Willie Nile – Beautiful Wreck Of The World
With his raspy yelp of a voice, a poetic gift both urbane and romantic, and a wildly kinetic and acrobatic stage show, Willie Nile burst onto the late ’70s New York City scene as the bastard spawn of Bob Dylan and Patti Smith. Despite two fine albums for Arista and a high-profile tour opening for The Who, his path in the ’80s and ’90s has not been easy.
In fact, 1991’s Places That Are Gone, recorded with help from such high-profile admirers as Roger McGuinn and Richard Thompson, represents Nile’s only released studio album since those early days. So what a surprise it is to encounter Beautiful Wreck Of The World, which delivers on the immense promise of Nile’s explosive Arista debut of 20 years ago.
All the ingredients of Nile’s trademark sound are in place: ringing guitars, courtesy of sometime Mellencamp sidekick Andy York; rousing pop hooks that reverberate in simple, direct Buddy Holly-esque fashion; a sly nod-and-a-wink existentialism; and heartfelt populist underpinnings. Blasting out of the gate with “You Gotta Be A Buddha (In A Place Like This)”, a stream-of-consciousness satire in the amphetamine-rush tradition of Dylan’s “Subterranean Homesick Blues” and R.E.M.’s “It’s The End Of The World As We Know It”, Beautiful Wreck is by turns funny, earnest, catchy, transcendent.

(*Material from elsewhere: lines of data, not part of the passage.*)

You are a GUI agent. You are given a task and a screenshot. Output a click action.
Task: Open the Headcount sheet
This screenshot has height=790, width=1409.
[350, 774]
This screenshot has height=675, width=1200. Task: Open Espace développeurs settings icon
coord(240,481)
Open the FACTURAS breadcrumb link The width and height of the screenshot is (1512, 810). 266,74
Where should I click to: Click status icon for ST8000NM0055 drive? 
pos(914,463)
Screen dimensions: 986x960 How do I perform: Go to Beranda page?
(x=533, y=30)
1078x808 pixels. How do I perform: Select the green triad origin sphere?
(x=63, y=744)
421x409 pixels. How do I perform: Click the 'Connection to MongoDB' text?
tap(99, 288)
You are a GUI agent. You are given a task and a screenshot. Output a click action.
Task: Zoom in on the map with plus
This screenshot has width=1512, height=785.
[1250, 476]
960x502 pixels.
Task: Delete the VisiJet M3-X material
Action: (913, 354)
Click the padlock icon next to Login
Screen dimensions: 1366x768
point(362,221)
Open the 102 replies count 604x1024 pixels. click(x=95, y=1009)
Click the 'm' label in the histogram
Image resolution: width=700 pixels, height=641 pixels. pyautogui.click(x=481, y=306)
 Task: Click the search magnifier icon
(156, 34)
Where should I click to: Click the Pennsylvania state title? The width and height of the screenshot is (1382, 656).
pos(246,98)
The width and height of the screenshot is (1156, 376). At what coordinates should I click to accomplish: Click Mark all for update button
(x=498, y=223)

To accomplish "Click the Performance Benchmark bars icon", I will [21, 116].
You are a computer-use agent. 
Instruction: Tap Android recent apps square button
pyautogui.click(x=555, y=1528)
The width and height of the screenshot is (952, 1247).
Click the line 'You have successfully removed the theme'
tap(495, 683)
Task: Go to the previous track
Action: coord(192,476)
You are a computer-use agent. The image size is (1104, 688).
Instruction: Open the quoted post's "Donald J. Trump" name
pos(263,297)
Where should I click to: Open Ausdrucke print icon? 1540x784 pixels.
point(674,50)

While “Black Magic And White Lies” and “Every Time The World Turns Around” revel in their sparkling pop grandeur, it’s the more pensive tracks that cut deepest. Particularly affecting is “The Black Parade”, whose meditation on death sadly echoes the themes of displacement and homelessness in one of Nile’s finest early songs, “Old Men Sleeping On The Bowery”. Buried near the end is the record’s (and perhaps Nile’s) masterpiece, “On The Road To Calvary (for Jeff Buckley)” — a sweeping, majestic ballad, an epiphany really, with a spiritual dimension almost never heard in pop music.